Eleven years later, a team of scientists from the same laboratory at the University of California, Berkeley, was able to reconstruct a Pink Floyd song from the brain waves of 29 people using nonlinear models (meaning that the output changes by different amounts due to different changes in the input).
"Noninvasive techniques are just not accurate enough today. Let's hope, for patients, that in the future we could, from just electrodes placed outside on the skull, read activity from deeper regions of the brain with a good signal quality. But we are far from there," said Ludovic Bellier, postdoctoral fellow and co-author of the study, in a press release.
2,668 electrodes implanted into the brain
The scientists chose to play the iconic band’s song ‘Another Brick in the Wall, Part 1’ in the Albany Medical Center hospital suite in New York as neuroscientists prepared to conduct surgeries on the patients.
You can listen to the reconstructed song here.
The study had a cohort of 29 patients with epilepsy and all patients volunteered and gave their written informed consent prior to their participation. The patients had strips of 2,668 electrodes surgically implanted in their brains.
They passively listened to the 1979 hit as they were being prepared for epilepsy surgery. They were instructed to listen attentively to the 190.72-second-long song without focusing on any special detail.
AI's role in the study
“In addition to stimulus reconstruction, we also adopted an encoding approach to test whether recent speech findings generalize to music perception. Encoding models predict neural activity at one electrode from a representation of the stimulus,” said the study.
The team then used artificial intelligence software to decode the neural activity and was able to reconstruct the song from the brain recordings. This is the first time a song has been reconstructed from intracranial electroencephalography (iEEG) recordings.
The scientists believe this could be groundbreaking for people who have trouble communicating. Recordings from electrodes on the brain surface have been previously used to decipher speech, but the scientists’ current explorations could help reproduce the musicality of speech, which would be an upgrade from today’s robot-like reconstructions.
"It's a wonderful result," said Robert Knight, a professor at UC Berkeley and co-author of the study. "One of the things for me about music is it has prosody and emotional content. As this whole field of brain machine interfaces progresses, this gives you a way to add musicality to future brain implants for people who need it, someone who's got ALS or some other disabling neurological or developmental disorder compromising speech output.”

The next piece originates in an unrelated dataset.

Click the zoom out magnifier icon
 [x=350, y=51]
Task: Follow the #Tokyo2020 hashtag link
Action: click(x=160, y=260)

The scientists are also hopeful that someday, recording neural activities will be possible without invasive surgeries involving opening up the brain by way of using sensitive electrodes attached to the scalp.
The study was published in the journal PLOS Biology.
Study abstract:
Music is core to human experience, yet the precise neural dynamics underlying music perception remain unknown. We analyzed a unique intracranial electroencephalography (iEEG) dataset of 29 patients who listened to a Pink Floyd song and applied a stimulus reconstruction approach previously used in the speech domain. We successfully reconstructed a recognizable song from direct neural recordings and quantified the impact of different factors on decoding accuracy. Combining encoding and decoding analyses, we found a right-hemisphere dominance for music perception with a primary role of the superior temporal gyrus (STG), evidenced a new STG subregion tuned to musical rhythm, and defined an anterior–posterior STG organization exhibiting sustained and onset responses to musical elements. Our findings show the feasibility of applying predictive modeling on short datasets acquired in single patients, paving the way for adding musical elements to brain–computer interface (BCI) applications.